Charles Darwin was a great supporter of humane animal research. He was deeply involved in protecting it from activists and always worried about the House of Commons. Writing to his friend Thomas Huxley in 1875 he said: “I fully believe that the House of Commons, being thoroughly unscientific, will pass some stringent law, enough to check or quite stop the revival of Physiology in this country. I am sure you will agree with me that this will be a great misfortune.” The threat has scarcely abated in any year since and 2024 saw the House once again wading into the same scientific waters without showing any great improvement in scientific literacy.

The march of medical progress in the UK has always been marked by politicians and celebrities trying to shut down animal research –bounced, seduced, flattered and fooled by activists into propagandising for policies that would be profoundly damaging to human and animal welfare alike.

There are important concerns around animal use, of course, that were shared by Darwin. Suffering matters and must be minimised or, ideally, avoided altogether. The UK life sciences have never disagreed with that: it was the UK research community that suggested most of the strictest controls on animal use, such as the legal requirement to use a non-animal method if one is available and severe sanctions, including imprisonment, for anyone who causes undue suffering to laboratory animals. Today, it is the research community that drives the change away from animal use, while being realistic about the challenges involved. Indeed, most of life-sciences funding is for research that doesn’t involve animals at all. The UK research community is fully supportive of using in vitro, non-animal, methods, but they have to work.

Data analysis by UAR. Sources: UKRI, AMRC, Royal Society.

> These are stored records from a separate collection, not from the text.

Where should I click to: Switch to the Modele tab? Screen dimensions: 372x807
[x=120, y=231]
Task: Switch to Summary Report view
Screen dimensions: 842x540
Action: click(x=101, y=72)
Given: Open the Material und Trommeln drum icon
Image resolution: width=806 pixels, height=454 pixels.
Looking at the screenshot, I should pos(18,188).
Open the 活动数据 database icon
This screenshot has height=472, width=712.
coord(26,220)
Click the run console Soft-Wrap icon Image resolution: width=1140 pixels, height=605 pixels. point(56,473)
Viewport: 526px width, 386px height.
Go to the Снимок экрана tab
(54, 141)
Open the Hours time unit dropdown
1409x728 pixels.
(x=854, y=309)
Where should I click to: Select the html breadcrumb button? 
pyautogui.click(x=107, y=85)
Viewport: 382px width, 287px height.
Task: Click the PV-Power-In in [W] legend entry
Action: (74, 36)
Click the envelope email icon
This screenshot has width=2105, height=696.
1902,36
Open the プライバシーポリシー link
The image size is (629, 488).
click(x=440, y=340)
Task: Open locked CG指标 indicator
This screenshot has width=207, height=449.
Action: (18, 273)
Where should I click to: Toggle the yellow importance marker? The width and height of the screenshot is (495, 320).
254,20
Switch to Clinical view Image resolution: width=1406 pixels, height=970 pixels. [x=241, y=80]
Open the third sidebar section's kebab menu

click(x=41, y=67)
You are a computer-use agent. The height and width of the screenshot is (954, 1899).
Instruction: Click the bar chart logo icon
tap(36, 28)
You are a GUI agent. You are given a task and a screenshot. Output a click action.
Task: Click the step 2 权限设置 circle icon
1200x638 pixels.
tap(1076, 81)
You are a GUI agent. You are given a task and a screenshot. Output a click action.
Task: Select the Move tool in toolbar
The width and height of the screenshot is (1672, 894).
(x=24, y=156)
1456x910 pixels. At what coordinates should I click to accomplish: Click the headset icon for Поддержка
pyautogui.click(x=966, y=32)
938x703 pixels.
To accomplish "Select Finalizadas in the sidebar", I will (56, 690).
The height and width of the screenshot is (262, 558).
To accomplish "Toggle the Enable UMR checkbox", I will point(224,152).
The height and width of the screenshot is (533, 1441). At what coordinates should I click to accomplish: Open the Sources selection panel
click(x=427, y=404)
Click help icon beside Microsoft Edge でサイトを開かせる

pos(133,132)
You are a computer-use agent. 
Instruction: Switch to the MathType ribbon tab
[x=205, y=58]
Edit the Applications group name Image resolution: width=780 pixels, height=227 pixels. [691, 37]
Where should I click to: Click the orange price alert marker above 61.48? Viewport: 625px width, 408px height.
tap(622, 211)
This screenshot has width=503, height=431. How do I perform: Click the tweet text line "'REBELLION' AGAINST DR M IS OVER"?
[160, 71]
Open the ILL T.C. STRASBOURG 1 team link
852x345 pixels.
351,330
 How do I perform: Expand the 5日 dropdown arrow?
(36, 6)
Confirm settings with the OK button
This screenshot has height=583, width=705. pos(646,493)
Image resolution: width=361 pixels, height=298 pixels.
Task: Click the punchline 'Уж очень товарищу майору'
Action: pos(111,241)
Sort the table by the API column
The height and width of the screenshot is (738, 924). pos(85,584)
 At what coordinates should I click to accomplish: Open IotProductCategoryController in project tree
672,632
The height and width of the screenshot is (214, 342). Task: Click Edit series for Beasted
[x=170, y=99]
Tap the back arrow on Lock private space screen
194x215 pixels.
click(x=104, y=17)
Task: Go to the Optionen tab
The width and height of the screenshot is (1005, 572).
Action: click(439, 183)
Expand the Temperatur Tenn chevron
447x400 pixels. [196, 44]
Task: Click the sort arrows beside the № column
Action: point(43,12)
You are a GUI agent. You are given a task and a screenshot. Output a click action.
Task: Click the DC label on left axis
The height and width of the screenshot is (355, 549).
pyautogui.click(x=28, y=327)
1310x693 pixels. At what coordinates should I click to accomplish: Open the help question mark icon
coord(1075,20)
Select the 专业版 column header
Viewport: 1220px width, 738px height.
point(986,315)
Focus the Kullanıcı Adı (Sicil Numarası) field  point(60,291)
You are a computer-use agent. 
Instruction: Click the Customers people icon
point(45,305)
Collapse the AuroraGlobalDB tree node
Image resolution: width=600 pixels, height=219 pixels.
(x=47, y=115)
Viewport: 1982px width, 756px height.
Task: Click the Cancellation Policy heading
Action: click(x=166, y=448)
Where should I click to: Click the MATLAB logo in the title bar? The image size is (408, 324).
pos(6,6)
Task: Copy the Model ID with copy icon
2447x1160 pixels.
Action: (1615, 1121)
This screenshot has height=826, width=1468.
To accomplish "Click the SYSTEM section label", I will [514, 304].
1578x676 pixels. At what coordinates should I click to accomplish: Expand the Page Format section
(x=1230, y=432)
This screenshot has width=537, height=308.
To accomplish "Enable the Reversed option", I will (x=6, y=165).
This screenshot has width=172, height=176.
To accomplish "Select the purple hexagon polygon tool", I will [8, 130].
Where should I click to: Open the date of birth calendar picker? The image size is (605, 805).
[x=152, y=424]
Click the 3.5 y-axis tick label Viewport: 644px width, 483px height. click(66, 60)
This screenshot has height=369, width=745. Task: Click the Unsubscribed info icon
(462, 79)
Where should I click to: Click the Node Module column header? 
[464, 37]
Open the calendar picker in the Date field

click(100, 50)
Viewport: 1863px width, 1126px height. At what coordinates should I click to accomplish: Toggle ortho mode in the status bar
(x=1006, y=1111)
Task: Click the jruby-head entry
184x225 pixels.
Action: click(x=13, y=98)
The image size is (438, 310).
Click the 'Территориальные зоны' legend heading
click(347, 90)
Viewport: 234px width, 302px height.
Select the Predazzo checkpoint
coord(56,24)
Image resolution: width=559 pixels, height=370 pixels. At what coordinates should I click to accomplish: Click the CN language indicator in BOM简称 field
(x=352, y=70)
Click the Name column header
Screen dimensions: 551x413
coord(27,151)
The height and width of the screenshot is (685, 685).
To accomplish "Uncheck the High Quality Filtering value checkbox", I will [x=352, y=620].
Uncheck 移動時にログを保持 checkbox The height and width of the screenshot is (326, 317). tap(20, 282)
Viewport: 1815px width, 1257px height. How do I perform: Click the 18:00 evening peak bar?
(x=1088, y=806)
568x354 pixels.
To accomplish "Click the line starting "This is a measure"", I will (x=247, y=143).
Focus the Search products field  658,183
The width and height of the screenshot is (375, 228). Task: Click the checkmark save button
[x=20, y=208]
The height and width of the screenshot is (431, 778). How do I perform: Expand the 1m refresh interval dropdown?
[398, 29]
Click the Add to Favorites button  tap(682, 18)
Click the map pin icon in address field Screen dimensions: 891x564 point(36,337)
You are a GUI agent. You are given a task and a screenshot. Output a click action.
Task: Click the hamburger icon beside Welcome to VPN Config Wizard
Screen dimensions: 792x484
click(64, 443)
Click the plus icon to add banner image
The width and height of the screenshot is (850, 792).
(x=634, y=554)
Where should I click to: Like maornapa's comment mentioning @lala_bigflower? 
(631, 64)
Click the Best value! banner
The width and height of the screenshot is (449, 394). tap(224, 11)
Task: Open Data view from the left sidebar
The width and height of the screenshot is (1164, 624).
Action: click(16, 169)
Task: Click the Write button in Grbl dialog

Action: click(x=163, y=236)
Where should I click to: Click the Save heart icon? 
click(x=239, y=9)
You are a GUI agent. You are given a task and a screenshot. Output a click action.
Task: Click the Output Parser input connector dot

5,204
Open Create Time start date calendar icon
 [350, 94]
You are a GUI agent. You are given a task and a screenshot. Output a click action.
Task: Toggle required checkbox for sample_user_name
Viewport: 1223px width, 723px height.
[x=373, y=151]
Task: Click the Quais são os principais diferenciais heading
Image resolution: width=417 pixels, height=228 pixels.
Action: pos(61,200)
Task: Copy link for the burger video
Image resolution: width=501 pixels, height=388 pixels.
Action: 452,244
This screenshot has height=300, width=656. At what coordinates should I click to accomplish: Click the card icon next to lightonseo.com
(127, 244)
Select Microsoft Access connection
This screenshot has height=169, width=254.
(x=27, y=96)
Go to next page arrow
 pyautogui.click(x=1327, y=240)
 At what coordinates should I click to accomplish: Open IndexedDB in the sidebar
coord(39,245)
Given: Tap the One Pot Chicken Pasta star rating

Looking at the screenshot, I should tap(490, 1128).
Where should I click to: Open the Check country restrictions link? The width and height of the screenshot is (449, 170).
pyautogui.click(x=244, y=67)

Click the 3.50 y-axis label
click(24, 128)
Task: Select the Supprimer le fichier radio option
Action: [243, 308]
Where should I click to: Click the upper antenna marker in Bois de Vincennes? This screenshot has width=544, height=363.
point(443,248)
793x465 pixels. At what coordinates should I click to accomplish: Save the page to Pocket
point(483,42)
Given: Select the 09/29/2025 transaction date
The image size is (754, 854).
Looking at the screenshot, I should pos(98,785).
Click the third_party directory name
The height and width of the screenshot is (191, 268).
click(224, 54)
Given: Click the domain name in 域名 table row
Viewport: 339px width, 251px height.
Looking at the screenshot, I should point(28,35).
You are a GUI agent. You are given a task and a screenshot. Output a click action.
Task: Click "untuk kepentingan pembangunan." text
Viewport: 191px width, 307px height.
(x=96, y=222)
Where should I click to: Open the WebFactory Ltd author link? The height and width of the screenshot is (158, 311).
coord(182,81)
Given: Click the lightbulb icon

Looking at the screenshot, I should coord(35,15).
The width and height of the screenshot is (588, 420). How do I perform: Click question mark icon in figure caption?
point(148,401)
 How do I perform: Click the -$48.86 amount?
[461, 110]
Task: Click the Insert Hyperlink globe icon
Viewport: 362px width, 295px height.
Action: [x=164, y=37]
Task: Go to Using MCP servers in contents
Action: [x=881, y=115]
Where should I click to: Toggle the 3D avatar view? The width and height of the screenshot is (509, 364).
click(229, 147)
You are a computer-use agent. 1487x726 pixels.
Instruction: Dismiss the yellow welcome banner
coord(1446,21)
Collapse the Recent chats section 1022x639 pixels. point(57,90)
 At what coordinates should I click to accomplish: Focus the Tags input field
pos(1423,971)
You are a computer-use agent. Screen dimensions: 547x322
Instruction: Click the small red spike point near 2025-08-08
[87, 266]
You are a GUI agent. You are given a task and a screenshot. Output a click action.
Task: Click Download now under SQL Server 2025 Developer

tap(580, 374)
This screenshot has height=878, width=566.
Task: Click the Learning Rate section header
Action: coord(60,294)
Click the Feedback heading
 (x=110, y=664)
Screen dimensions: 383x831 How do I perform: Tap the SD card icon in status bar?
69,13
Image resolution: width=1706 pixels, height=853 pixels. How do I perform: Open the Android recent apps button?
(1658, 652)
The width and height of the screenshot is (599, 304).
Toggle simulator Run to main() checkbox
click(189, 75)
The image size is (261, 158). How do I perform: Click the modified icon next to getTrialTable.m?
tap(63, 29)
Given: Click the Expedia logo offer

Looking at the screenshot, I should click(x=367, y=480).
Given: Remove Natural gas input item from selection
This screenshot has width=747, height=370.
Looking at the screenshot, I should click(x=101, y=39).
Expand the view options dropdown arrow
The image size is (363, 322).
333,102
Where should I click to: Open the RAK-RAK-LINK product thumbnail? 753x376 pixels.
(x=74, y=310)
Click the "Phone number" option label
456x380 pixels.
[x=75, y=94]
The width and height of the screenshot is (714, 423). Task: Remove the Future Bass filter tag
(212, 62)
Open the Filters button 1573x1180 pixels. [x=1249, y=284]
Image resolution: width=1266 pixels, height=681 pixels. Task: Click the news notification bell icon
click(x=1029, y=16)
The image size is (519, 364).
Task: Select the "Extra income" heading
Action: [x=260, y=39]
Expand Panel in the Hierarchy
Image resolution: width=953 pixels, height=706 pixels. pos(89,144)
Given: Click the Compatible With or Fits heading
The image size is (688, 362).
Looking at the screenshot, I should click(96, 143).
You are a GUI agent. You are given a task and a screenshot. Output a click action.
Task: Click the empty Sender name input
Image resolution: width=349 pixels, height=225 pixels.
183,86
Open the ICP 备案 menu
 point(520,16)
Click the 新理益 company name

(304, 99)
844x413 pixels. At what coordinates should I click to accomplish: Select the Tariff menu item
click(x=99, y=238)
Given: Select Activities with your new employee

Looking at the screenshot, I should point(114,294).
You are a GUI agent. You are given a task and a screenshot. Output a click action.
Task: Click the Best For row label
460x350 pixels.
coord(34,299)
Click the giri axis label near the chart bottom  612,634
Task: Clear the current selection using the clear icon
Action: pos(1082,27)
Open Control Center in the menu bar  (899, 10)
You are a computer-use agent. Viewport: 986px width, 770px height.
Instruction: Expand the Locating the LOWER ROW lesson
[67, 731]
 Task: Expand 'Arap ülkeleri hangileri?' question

However, politicians have always found the anti-animal research narrative seductive. This narrative contains the same common elements across 150 years of utterances by parliamentarians and their activist supporters:

  • Exaggeration of animal harms
  • Manipulative language
  • Claims that animal experiments have never and will never work
  • Wilful ignorance of the history of medical breakthroughs that involved animal research
  • Quotes from people with medical training (usually out of context) casting apparent doubt on the efficacy of animal research (often with the unevidenced suggestion that “increasing numbers” of medical experts are discovering the same)
  • The claim that we’re on the verge of a non-animal, “human-relevant” bioscientific revolution

These rhetorical tactics are often accompanied by a moralising denigration of the character of researchers, representing them as hubristic, playing God, resisting “modernisation”, rather than simply being thoughtful experts in full possession of the facts.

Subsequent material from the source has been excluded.